Design of a belt-like single-phase solid-solution Cu-Zn selenide with superior potassium-ion storage properties via a facile cation-exchange process

Abstract

To produce high-performance potassium ion batteries (KIBs), it is essential to fabricate anode materials with an appropriately controlled structure and chemical composition. In this study, we successfully fabricate porous solid-solution Cu-Zn selenide nanobelts (NBs) coated with N-doped carbon (p-CZSe@NC NBs) using a facile cation-exchange process. The p-ZnSe@NC NBs are prepared using a polymer coating on ZnSe[diethylenetriamine]0.5 followed by carbonization. Because Zn and Cu have a similar atomic radius and electronegativity, the Zn in p-ZnSe@NC NBs is easily substituted with Cu in a spontaneous reaction without heating. The synergistic effect of the combination of the electrochemically active Zn and inactive Cu in response to K ions and the inner pores of the NBs is conducive to buffering the change in volume and improving ion accessibility.
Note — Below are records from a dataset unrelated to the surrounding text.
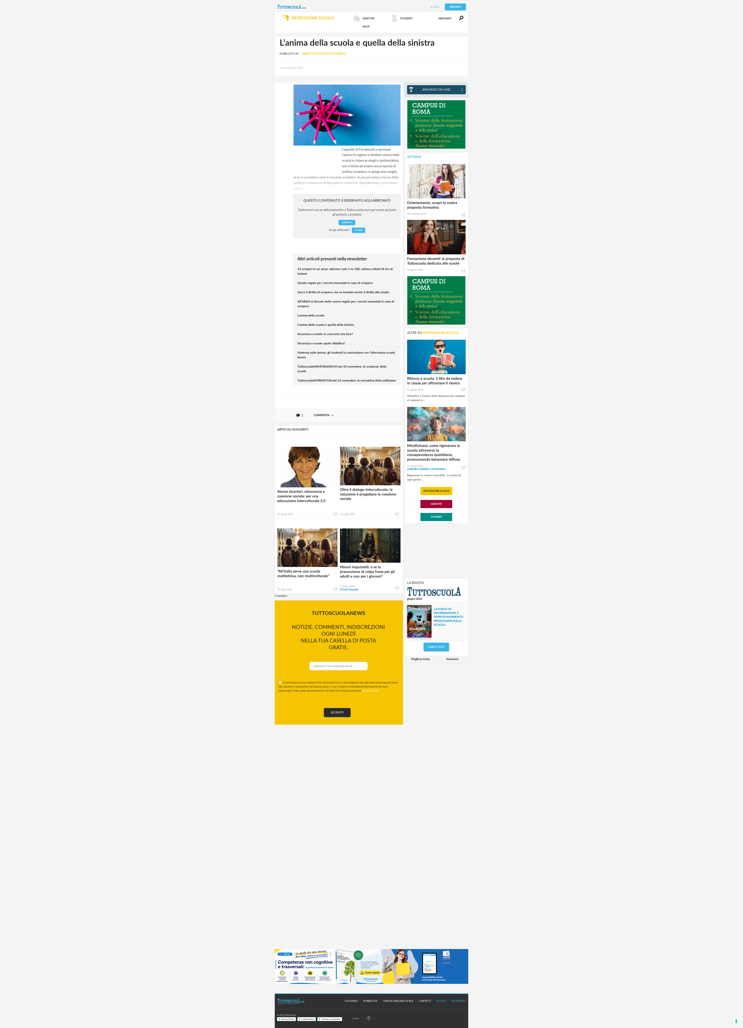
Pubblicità (370, 1001)
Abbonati (455, 7)
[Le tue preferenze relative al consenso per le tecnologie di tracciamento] (736, 1021)
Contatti (425, 1001)
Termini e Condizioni (331, 1019)
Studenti (436, 517)
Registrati (458, 1001)
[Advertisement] (436, 550)
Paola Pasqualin (349, 589)
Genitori (436, 504)
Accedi (435, 7)
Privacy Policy (287, 1019)
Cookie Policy (307, 1019)
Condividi (335, 514)
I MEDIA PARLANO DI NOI (398, 1001)
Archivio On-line (436, 89)
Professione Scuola (436, 491)
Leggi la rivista (436, 647)
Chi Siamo (351, 1001)
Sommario (452, 659)
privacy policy (370, 691)
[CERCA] (459, 19)
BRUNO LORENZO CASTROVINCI (426, 469)
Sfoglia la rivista (420, 659)
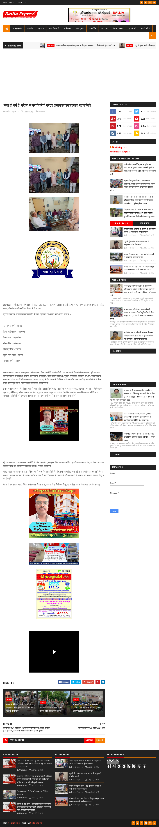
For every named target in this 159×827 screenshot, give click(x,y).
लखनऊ (42, 111)
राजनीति (92, 28)
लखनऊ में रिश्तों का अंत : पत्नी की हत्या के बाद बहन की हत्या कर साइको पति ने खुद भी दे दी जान (21, 707)
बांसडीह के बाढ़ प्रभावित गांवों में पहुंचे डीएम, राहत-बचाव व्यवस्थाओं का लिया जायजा (139, 268)
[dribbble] (141, 823)
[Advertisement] (79, 73)
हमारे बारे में (145, 28)
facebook (89, 740)
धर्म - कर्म (104, 28)
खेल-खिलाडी (54, 28)
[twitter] (146, 2)
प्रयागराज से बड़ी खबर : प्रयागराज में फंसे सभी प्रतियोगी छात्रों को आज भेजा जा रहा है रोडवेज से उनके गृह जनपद (34, 763)
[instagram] (150, 2)
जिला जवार (33, 45)
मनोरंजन (67, 28)
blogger (99, 740)
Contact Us (21, 2)
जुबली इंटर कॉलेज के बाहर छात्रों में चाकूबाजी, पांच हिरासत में (136, 243)
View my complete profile (120, 151)
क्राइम (41, 28)
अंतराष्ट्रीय (17, 28)
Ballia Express (120, 147)
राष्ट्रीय (30, 28)
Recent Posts (121, 223)
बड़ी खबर (112, 45)
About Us (12, 2)
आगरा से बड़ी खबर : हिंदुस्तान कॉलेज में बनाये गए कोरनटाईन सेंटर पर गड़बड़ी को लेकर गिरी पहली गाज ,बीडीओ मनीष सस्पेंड (34, 806)
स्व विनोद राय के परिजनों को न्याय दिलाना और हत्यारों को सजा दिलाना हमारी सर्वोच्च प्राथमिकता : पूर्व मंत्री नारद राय (138, 200)
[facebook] (141, 2)
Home (5, 2)
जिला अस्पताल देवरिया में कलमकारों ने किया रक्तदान (32, 793)
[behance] (154, 2)
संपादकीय (80, 28)
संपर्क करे (132, 28)
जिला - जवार (118, 28)
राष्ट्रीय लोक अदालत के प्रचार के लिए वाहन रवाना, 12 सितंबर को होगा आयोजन (68, 45)
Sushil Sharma (36, 822)
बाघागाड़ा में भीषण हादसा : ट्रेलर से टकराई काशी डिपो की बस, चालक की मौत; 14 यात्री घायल (139, 437)
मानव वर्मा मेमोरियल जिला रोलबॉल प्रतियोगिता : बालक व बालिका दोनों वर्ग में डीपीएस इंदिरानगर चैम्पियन (88, 707)
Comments (144, 223)
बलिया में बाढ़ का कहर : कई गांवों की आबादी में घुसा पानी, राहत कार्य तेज (139, 255)
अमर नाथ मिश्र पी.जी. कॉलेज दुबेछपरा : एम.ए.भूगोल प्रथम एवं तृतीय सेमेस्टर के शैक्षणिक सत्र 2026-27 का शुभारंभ (138, 417)
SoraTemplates (14, 822)
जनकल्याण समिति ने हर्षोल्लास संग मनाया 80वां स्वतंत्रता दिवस (52, 709)
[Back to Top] (154, 823)
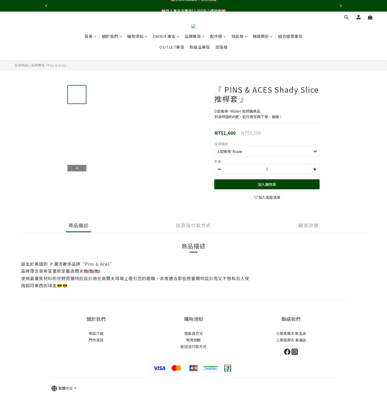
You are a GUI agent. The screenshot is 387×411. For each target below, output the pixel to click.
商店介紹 (96, 333)
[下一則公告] (341, 5)
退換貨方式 (193, 333)
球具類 (237, 36)
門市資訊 (96, 340)
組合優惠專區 (290, 36)
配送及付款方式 (193, 346)
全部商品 (21, 65)
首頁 (89, 36)
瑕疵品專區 (200, 47)
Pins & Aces (57, 65)
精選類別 (261, 36)
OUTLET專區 (172, 47)
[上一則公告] (46, 5)
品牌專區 (193, 36)
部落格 (221, 47)
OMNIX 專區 (164, 36)
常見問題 (193, 340)
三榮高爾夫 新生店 (291, 333)
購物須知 (135, 36)
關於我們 (110, 36)
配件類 (216, 36)
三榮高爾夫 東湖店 (291, 340)
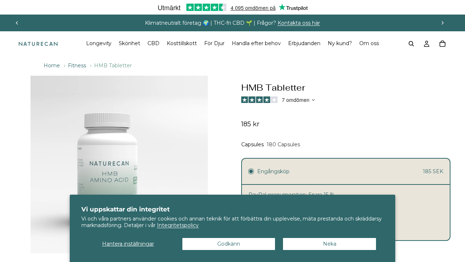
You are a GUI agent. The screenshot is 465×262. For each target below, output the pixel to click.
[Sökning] (411, 44)
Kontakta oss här (299, 23)
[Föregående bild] (17, 23)
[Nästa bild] (442, 23)
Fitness (77, 65)
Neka (329, 244)
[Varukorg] (442, 44)
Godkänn (228, 244)
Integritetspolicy (178, 225)
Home (52, 65)
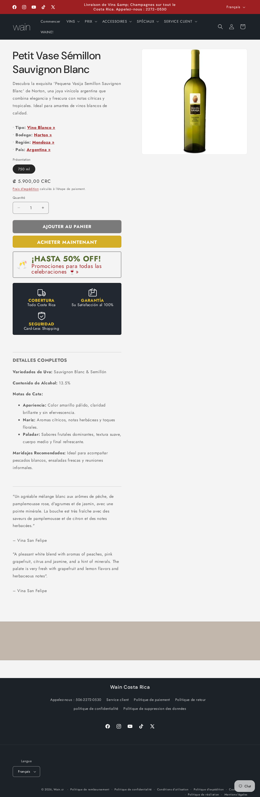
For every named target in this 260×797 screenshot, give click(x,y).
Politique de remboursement (89, 789)
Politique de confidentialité (133, 789)
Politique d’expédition (209, 789)
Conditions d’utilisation (173, 789)
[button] (72, 21)
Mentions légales (235, 794)
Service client (117, 699)
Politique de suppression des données (154, 708)
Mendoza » (43, 142)
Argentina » (39, 150)
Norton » (43, 135)
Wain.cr (59, 789)
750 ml (24, 169)
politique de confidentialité (96, 708)
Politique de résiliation (203, 794)
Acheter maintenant (67, 242)
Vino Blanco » (41, 127)
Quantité (19, 197)
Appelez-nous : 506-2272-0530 (75, 699)
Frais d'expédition (26, 189)
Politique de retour (190, 699)
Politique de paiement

The N-doped carbon shell also provides additional conductive pathways and improves the structural robustness of the electrode. As a result, the p-CZSe@NC NB electrode achieves a high specific capacity of 288.3 mA h g−1 with superior cycling stability over 500 cycles at 0.5 A g−1 and 132.4 mA h g−1 at 3.0 A g−1. Our work thus outlines a facile method for the design of high-performance anodes for energy storage via the control of their chemical composition and structure.